# Exercise instructions:
Your task is to return the data below, word for word.
*** Opening Dataset extract ***
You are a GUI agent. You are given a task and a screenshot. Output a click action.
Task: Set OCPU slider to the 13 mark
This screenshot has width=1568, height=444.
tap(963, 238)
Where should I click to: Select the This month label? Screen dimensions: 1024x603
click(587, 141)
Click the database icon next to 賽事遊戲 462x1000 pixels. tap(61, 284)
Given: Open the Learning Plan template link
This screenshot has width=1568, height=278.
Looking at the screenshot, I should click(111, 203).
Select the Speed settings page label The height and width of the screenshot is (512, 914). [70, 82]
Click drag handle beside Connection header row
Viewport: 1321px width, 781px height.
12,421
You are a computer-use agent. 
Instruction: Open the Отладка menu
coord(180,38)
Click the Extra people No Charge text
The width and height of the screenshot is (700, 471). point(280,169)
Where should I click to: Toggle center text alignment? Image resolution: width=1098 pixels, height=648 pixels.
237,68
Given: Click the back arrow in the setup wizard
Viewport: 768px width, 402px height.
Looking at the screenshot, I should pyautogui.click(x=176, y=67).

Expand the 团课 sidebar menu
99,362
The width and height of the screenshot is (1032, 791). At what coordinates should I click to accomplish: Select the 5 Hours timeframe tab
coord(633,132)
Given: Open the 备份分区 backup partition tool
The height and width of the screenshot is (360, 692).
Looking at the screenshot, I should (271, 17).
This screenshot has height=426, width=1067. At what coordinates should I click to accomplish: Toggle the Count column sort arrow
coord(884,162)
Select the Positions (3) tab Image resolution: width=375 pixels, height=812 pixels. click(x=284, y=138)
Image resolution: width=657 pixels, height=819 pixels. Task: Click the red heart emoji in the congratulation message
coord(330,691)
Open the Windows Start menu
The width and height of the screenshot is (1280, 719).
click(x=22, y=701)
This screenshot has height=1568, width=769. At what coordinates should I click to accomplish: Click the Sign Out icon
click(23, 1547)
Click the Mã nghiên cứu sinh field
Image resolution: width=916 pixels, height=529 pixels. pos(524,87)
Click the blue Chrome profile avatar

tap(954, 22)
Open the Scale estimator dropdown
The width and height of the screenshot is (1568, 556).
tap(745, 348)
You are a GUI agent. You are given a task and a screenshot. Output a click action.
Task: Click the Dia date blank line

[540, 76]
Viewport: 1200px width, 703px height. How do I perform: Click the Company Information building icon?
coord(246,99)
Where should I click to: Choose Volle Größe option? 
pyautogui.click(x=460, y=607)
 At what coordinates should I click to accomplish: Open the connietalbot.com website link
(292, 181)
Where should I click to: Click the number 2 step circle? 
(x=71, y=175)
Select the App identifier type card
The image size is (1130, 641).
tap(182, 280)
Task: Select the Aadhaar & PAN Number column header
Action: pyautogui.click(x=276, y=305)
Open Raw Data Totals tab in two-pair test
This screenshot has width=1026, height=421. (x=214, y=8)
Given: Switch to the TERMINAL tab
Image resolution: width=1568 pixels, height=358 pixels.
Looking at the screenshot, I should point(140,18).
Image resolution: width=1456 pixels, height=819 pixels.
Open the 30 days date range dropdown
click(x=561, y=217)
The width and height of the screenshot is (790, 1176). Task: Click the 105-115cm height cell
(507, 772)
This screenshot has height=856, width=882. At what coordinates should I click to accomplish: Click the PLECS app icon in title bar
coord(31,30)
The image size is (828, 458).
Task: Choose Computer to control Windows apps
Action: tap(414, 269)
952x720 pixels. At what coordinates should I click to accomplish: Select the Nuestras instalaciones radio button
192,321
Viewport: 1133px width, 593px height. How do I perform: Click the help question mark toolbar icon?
*** Closing Dataset extract ***
# Reply:
You are a GUI agent. You are given a task and a screenshot. Output a click action.
Task: Set OCPU slider to the 13 mark
This screenshot has width=1568, height=444.
tap(963, 238)
Where should I click to: Select the This month label? Screen dimensions: 1024x603
click(587, 141)
Click the database icon next to 賽事遊戲 462x1000 pixels. tap(61, 284)
Given: Open the Learning Plan template link
This screenshot has width=1568, height=278.
Looking at the screenshot, I should click(111, 203).
Select the Speed settings page label The height and width of the screenshot is (512, 914). [70, 82]
Click drag handle beside Connection header row
Viewport: 1321px width, 781px height.
12,421
You are a computer-use agent. 
Instruction: Open the Отладка menu
coord(180,38)
Click the Extra people No Charge text
The width and height of the screenshot is (700, 471). point(280,169)
Where should I click to: Toggle center text alignment? Image resolution: width=1098 pixels, height=648 pixels.
237,68
Given: Click the back arrow in the setup wizard
Viewport: 768px width, 402px height.
Looking at the screenshot, I should pyautogui.click(x=176, y=67).

Expand the 团课 sidebar menu
99,362
The width and height of the screenshot is (1032, 791). At what coordinates should I click to accomplish: Select the 5 Hours timeframe tab
coord(633,132)
Given: Open the 备份分区 backup partition tool
The height and width of the screenshot is (360, 692).
Looking at the screenshot, I should (271, 17).
This screenshot has height=426, width=1067. At what coordinates should I click to accomplish: Toggle the Count column sort arrow
coord(884,162)
Select the Positions (3) tab Image resolution: width=375 pixels, height=812 pixels. click(x=284, y=138)
Image resolution: width=657 pixels, height=819 pixels. Task: Click the red heart emoji in the congratulation message
coord(330,691)
Open the Windows Start menu
The width and height of the screenshot is (1280, 719).
click(x=22, y=701)
This screenshot has height=1568, width=769. At what coordinates should I click to accomplish: Click the Sign Out icon
click(23, 1547)
Click the Mã nghiên cứu sinh field
Image resolution: width=916 pixels, height=529 pixels. pos(524,87)
Click the blue Chrome profile avatar

tap(954, 22)
Open the Scale estimator dropdown
The width and height of the screenshot is (1568, 556).
tap(745, 348)
You are a GUI agent. You are given a task and a screenshot. Output a click action.
Task: Click the Dia date blank line

[540, 76]
Viewport: 1200px width, 703px height. How do I perform: Click the Company Information building icon?
coord(246,99)
Where should I click to: Choose Volle Größe option? 
pyautogui.click(x=460, y=607)
 At what coordinates should I click to accomplish: Open the connietalbot.com website link
(292, 181)
Where should I click to: Click the number 2 step circle? 
(x=71, y=175)
Select the App identifier type card
The image size is (1130, 641).
tap(182, 280)
Task: Select the Aadhaar & PAN Number column header
Action: pyautogui.click(x=276, y=305)
Open Raw Data Totals tab in two-pair test
This screenshot has width=1026, height=421. (x=214, y=8)
Given: Switch to the TERMINAL tab
Image resolution: width=1568 pixels, height=358 pixels.
Looking at the screenshot, I should point(140,18).
Image resolution: width=1456 pixels, height=819 pixels.
Open the 30 days date range dropdown
click(x=561, y=217)
The width and height of the screenshot is (790, 1176). Task: Click the 105-115cm height cell
(507, 772)
This screenshot has height=856, width=882. At what coordinates should I click to accomplish: Click the PLECS app icon in title bar
coord(31,30)
The image size is (828, 458).
Task: Choose Computer to control Windows apps
Action: tap(414, 269)
952x720 pixels. At what coordinates should I click to accomplish: Select the Nuestras instalaciones radio button
192,321
Viewport: 1133px width, 593px height. How do I perform: Click the help question mark toolbar icon?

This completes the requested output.